---------- Task data ----------

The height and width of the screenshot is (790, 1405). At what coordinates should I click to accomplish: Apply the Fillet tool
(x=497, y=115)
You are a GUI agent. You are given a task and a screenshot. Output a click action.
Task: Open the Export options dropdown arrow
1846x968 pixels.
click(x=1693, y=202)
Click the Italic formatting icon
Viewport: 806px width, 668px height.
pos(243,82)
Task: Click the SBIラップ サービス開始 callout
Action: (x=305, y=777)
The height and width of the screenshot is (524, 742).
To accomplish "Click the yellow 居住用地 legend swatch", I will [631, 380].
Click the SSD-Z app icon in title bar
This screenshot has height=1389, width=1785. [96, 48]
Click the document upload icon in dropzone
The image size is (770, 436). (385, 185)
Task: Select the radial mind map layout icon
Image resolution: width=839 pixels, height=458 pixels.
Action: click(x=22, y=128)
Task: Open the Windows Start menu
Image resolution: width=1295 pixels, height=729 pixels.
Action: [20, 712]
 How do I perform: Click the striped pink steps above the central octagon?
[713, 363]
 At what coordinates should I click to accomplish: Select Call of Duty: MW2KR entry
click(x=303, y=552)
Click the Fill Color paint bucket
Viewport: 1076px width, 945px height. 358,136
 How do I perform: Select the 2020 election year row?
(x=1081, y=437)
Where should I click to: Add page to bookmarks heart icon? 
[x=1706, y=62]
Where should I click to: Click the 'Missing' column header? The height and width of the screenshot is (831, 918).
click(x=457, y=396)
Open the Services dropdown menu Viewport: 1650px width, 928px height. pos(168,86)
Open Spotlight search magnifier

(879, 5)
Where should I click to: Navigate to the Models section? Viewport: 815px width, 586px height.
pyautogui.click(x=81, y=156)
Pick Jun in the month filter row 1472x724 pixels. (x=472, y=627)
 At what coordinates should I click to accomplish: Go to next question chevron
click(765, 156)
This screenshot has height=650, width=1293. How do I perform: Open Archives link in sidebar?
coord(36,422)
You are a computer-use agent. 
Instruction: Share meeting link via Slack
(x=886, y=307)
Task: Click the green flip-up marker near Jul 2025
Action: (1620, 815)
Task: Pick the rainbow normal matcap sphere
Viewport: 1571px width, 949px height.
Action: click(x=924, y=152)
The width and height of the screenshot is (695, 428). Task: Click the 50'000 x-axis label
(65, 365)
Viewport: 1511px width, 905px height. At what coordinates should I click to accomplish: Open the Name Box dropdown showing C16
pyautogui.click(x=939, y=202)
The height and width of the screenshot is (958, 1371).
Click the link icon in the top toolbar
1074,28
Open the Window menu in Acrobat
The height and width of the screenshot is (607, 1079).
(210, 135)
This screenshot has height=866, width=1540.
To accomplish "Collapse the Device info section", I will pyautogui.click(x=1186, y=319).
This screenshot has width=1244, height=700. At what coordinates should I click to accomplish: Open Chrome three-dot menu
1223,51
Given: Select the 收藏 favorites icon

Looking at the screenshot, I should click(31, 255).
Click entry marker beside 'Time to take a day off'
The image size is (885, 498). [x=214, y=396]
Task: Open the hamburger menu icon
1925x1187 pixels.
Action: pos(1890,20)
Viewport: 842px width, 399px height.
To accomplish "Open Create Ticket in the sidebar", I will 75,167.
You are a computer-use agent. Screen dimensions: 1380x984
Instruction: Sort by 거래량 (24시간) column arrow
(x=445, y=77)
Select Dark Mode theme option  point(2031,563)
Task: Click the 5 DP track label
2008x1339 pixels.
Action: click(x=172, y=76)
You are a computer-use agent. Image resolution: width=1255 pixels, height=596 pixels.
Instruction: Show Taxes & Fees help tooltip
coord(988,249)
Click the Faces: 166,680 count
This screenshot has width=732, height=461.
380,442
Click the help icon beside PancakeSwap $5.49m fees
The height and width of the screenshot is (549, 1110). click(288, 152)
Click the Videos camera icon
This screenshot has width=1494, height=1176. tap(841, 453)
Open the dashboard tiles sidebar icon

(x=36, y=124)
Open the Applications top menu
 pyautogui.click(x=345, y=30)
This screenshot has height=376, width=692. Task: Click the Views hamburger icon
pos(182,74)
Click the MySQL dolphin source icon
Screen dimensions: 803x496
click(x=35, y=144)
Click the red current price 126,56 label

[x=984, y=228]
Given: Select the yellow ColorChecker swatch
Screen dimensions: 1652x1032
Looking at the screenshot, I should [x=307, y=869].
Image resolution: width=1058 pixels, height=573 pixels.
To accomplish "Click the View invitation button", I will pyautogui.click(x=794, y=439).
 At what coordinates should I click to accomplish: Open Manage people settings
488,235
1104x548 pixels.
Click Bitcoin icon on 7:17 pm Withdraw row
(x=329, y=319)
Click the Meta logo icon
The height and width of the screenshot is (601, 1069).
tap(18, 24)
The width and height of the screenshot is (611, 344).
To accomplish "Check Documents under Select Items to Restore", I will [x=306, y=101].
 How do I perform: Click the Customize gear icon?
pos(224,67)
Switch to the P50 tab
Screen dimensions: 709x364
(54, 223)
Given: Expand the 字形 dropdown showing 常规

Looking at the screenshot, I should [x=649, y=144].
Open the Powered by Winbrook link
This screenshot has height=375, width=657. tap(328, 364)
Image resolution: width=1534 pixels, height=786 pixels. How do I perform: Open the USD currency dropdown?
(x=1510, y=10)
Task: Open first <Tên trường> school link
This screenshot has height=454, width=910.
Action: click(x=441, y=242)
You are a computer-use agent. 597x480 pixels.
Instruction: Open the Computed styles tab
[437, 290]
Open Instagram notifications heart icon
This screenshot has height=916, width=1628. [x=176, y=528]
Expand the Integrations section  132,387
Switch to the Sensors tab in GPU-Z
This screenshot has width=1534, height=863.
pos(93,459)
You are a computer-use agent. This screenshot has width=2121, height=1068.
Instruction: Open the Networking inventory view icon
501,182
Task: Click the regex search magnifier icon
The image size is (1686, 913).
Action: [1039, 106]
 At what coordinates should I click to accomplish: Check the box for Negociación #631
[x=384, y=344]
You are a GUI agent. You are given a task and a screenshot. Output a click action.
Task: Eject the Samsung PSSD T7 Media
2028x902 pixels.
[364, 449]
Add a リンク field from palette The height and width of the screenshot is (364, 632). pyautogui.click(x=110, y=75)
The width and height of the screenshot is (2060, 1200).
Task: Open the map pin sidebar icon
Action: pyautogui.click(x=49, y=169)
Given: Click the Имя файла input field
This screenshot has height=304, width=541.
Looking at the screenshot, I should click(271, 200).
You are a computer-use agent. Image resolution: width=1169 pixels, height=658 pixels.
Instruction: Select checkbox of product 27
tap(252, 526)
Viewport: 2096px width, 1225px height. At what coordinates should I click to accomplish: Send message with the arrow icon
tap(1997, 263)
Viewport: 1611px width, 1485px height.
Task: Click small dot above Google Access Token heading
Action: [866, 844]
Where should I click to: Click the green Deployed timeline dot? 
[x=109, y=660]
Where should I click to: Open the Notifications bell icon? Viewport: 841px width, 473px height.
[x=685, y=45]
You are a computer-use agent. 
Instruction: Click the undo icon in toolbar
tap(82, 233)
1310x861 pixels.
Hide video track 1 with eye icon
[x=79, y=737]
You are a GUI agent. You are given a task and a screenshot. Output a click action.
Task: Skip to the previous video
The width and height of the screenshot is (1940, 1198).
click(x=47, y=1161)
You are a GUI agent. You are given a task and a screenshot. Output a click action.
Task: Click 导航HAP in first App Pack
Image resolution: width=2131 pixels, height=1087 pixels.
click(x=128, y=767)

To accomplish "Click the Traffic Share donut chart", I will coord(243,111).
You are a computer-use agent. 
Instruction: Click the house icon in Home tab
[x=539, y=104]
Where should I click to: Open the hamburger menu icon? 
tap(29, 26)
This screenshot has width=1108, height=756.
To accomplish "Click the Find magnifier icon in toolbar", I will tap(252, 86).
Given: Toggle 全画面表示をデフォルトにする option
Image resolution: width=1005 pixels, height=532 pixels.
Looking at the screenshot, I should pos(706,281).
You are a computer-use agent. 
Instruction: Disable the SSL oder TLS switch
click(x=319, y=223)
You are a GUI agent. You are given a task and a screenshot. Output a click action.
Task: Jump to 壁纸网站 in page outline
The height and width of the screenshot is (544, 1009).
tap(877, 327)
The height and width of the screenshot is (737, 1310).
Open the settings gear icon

----------

Task goal ->
Copy out each line of the material above, word for word, from the first down to the line containing "Task: Open the Export options dropdown arrow". Add nothing.

Written answer ->
The height and width of the screenshot is (790, 1405). At what coordinates should I click to accomplish: Apply the Fillet tool
(x=497, y=115)
You are a GUI agent. You are given a task and a screenshot. Output a click action.
Task: Open the Export options dropdown arrow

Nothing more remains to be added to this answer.